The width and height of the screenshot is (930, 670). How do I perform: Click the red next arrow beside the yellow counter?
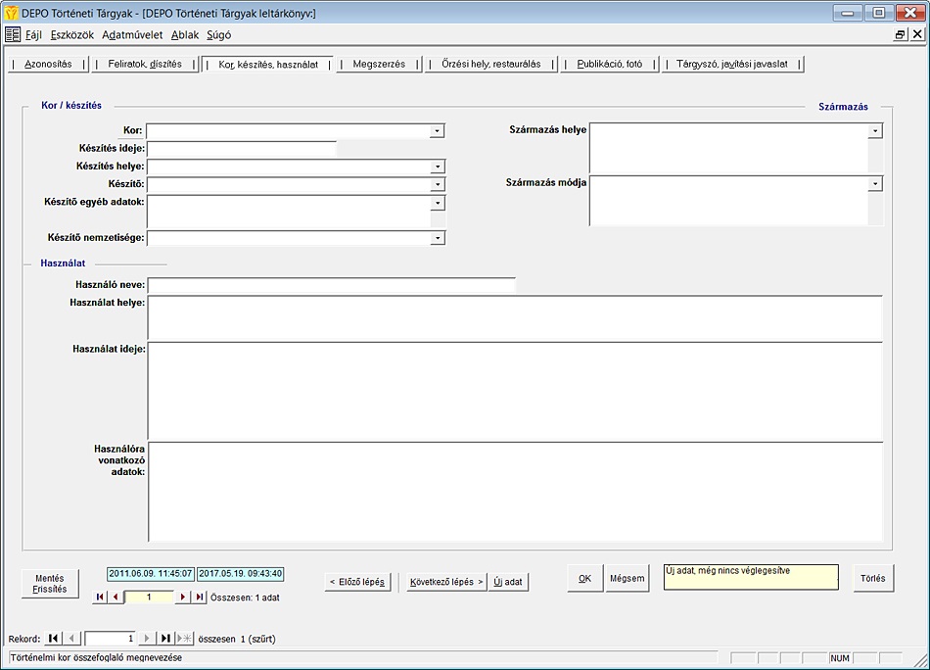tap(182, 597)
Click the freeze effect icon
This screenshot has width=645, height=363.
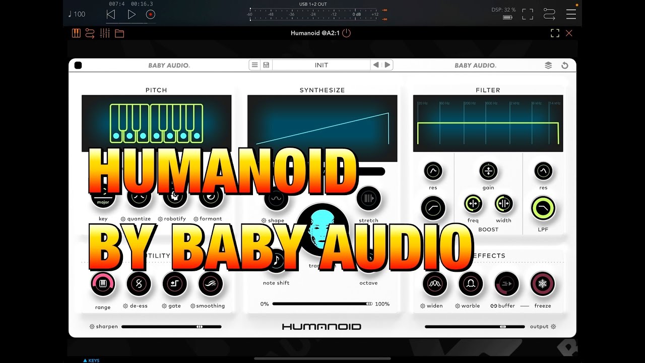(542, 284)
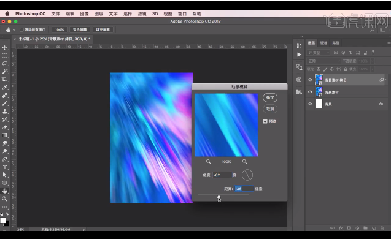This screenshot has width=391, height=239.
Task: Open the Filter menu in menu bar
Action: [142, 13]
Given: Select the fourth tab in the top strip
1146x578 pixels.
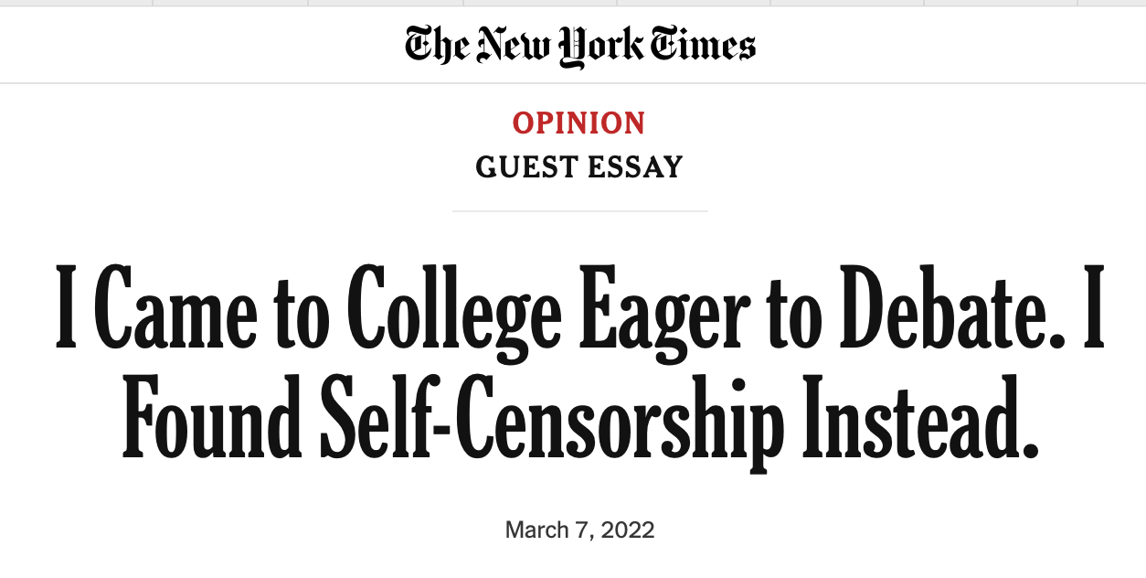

● ● ● ● ●

What is required » List every line of the records above as a numbered list. Skip blank lines and leave out the pictures.

Answer to the exercise »
1. The width and height of the screenshot is (930, 670). How do I perform: Click the red next arrow beside the yellow counter?
2. tap(182, 597)
3. Click the freeze effect icon
4. This screenshot has width=645, height=363.
5. (542, 284)
6. This screenshot has width=391, height=239.
7. Task: Open the Filter menu in menu bar
8. Action: [142, 13]
9. Given: Select the fourth tab in the top strip
10. 1146x578 pixels.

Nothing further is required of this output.